Spending some of the millions he's been collecting from out of state, Gov. Scott Walker decided to take on two of his possible Democratic challengers at once, rather than waiting to see who wins the May 8 election.
One new ad accuses Kathleen Falk of tripling the unemployment rate in Dane County when she was county executive. (Unemployment, always low in Dane County, bounced around during her 14 years between 1.7% and 5.2% - always lower than the rest of the state.) In another ad, Walker claims that Milwaukee Mayor Tom Barrett has presided over the worst job creation rate in the country. (An old story: Milwaukee has suffered from industrial decline and terrible unemployment for black men, following the destruction of the once-thriving blue-collar middle class.)
It's beyond absurd for the governor to knock local officials for failing to create jobs. Governors have far more power in this area than either mayors or county execs. And Wisconsin has lost jobs in both the public and private sectors on Walker's watch - unless you count the booming business in recall buttons, signs and stickers.
As we all know, Walker came into office promising to create 250,000 new jobs in Wisconsin. After one year of his governorship, from January 2011 to January 2012, the Bureau of Labor Statistics reported that Wisconsin came in dead last in the whole nation for job creation - a historic low for our state. We managed to lose jobs while the rest of the nation was gaining them.
And by the way, Walker himself was county executive in Milwaukee at the same time as Kathleen Falk. Guess which county created more jobs? Falk's. By a landslide. As her campaign pointed out in its response to Walker's ad, Dane County added 30,000 jobs on Falk's watch. Walker presided over job losses every year as county executive in Milwaukee.
But the real outrage is that Walker has made the jobs of local officials like Falk and Barrett impossible. All over the state, local governments have been faced with the task of maintaining basic services in a miserable state budget environment.
Milwaukee is a particularly egregious case in point. Many of the cuts Walker aimed at the city are going to hurt employment, punishing the city's blue-collar and African American workers, who have suffered the most already from industrial decline.
One of the first things Walker did as governor was to eliminate the apprenticeship program for African Americans in Milwaukee who wanted to get into a trade.

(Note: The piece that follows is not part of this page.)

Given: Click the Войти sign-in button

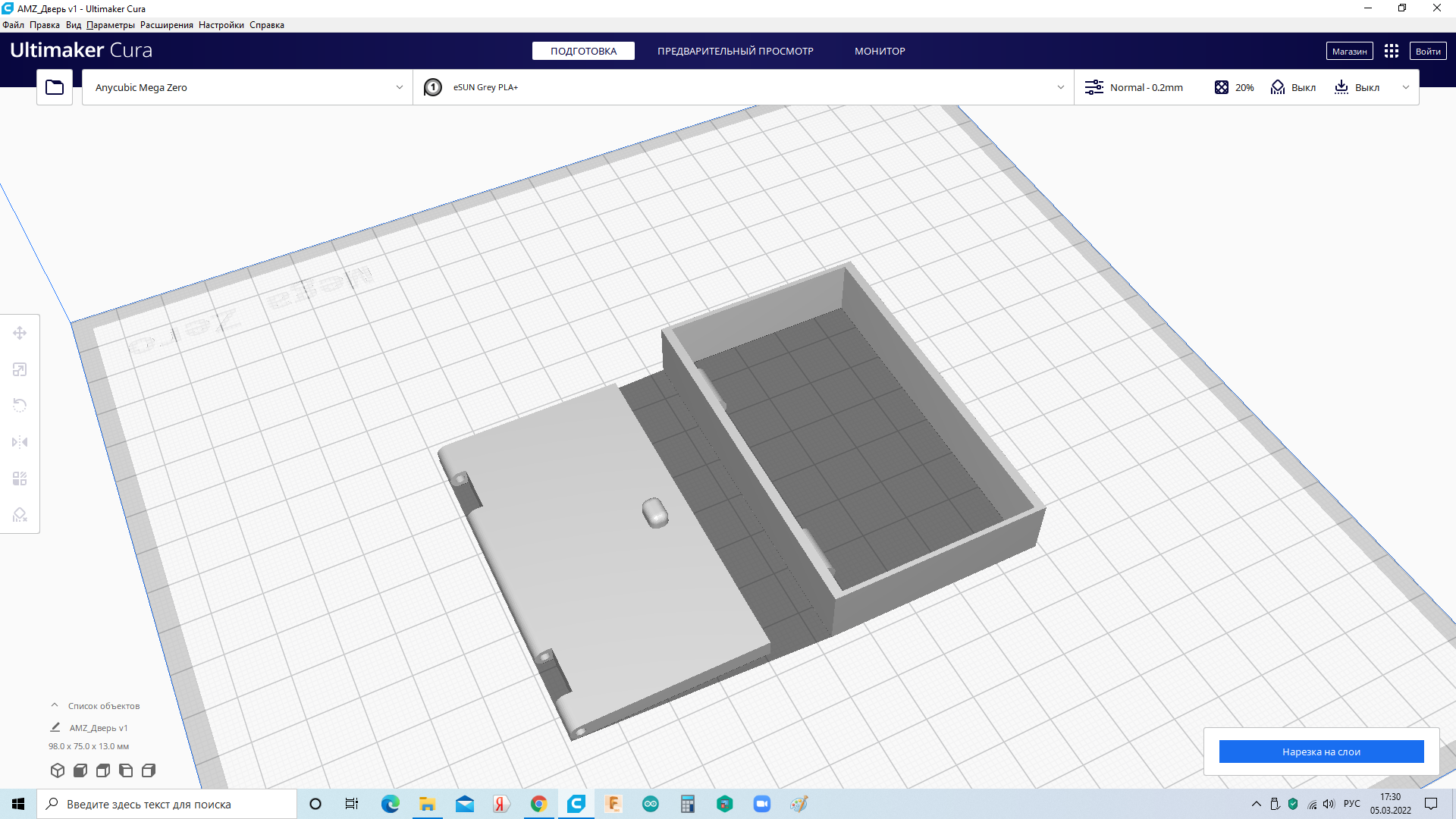Looking at the screenshot, I should point(1427,51).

Then he turns around and runs an ad blaming Barrett for being mayor of a city with the worst black unemployment rate in the country.
Walker also made the biggest cut in state aid to Milwaukee in history.

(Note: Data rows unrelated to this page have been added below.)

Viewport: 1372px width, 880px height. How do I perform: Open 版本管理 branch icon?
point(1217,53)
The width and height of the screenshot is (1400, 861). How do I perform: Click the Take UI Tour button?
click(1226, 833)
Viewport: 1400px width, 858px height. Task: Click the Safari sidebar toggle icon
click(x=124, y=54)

And just when Milwaukee thought that Talgo was going to create 500 jobs in the inner city to make train cars for the high-speed rail line originally envisioned by former Republican Gov. Tommy Thompson, Walker killed the plan, turning away $810 million in federal money that was already allocated. Other states (which, unlike Wisconsin, have seen a net jobs gain in the last year) took that money instead.
Walker's historic 30% statewide cut for Wisconsin's vocational and technical programs further destroyed opportunities for training the next generation of skilled workers. There are now huge waiting lists for programs like the one that trains people in Milwaukee to become master electricians.
Then there is the Republicans' favorite issue: taxes. In his ads, Walker slams Barrett and Falk for raising local taxes.
This, too is unfair. Walker also presided over tax increases in Milwaukee County. The property tax levy went up by about $40 million while he was county exec.
As governor, he rejected a Democratic amendment to his millions in corporate tax breaks, which will add more than $117 million to the state budget deficit; the amendment would have required corporations to show that they actually created a job in Wisconsin in order to get the tax cut.
County executives and mayors are left dealing with the fallout from Walker's massive cuts in revenue at the same time the state mandates that they still provide services - pick up the garbage, remove the snow, and preside over referenda to try to keep funding the public schools. For the governor to blame local officials for these problems is like a cook making a terrible meal and blaming it on the wait staff.
By the time we saw these ads, Wisconsinites were already fed up.
Ruth Conniff is the political editor of The Progressive.